La chienne s’était couchée à quelques mètres de ma chaise, alors que nous mangions des brochettes de viande sous un arbre. Il faisait bon et frais, et elle, le regard suppliant, nous observait. Je surpris le regard du pauvre animal affamé et je convenus, avec ma sœur, de lui garder des morceaux ainsi que quelques os. Lorsque nous eûmes fini, nous allâmes déposer les restes sur une brique un peu éloignée de nous. Je précise que nous étions dans un petit village, plus précisément un restaurant à ciel ouvert, et des chiens se baladaient là, avec des poulets, des oiseaux ou des chats. La terre s’étendait sous nos pieds et des fourmis noires faisaient leur chemin. Pour en revenir à la chienne, elle chercha la source de nourriture pendant quelques secondes et avala gloutonnement toute cette viande. Je fus surprise de sa rapidité. Elle ne lésinait pas sur cela, et pour une raison claire et précise ; la faim. Ses côtes visibles pouvaient être comptées, tant elles étaient saillantes. Ses muscles s’étaient raidis et leur volume avait diminué. Ses mouvements n’étaient pas aussi vifs qu’ils devaient être. Bientôt, je remarquai, en la voyant lécher les traces de nourriture, qu’elle avait une plaie infectée sur l’oreille. Cette dernière était comme coupée. J’eus mal de la voir en si mauvais état, de constater sa souffrance indicible, intérieure et solitaire. En l’espace de seulement quelques secondes, j’ai été scotchée à son regard vif qui avait rencontré le mien, et des scènes ignobles me passèrent sous les yeux. D’abord, la même chienne violemment battue par un homme, puis abandonnée, malade, sous la pluie. Ensuite, cette chienne qui défendait un jeune homme face à une armée de brigands ; la lame de l’un d’entre eux trancha son oreille, tandis que son protégé s’enfuit. Puis, elle fut chassée hors de la maison à cause de ses nombreuses plaies suintantes, et son ventre avait grossi. Dans une autre vision, elle se fit cogner par une voiture roulant à toute vitesse et resta couchée dans du sang, presqu’à l’agonie. Dans la dernière vision, j’aperçus un animal meurtri, errant dans un village où personne ne veut d’elle.

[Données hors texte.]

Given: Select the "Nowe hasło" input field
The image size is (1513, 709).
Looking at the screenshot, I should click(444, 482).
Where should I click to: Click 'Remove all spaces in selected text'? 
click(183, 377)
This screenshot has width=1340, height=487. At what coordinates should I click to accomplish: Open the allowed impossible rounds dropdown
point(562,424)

Ce n’était qu’un animal et tout ce qu’elle avait vécu n’était pas important, selon eux.

Ce n’était qu’un animal, pas un être humain, et sa vie n’était pas aussi précieuse.

Ce n’était qu’un animal et il ne pourrait jamais se plaindre ou réclamer justice.

Ce n’était qu’un animal et c’était normal qu’il souffre.

Nous évaluons l’existence de ces bêtes à celles de choses non nécessaires, à celles de sous-créatures. Etant humains, nous pensons dominer la nature et lui montrons cela en la détruisant de jour en jour. Humains, nous pouvons tuer, maltraiter, frapper de pauvres animaux sans défense, sous l’argument qu’ils ne sont pas aussi évolués que nous et, on se moque de ceux qui leur accordent une véritable importance.

Toute vie mérite, selon moi, un minimum de respect. Mais on essaye de cacher le mal déjà fait, car après tout, ce n’est qu’un animal.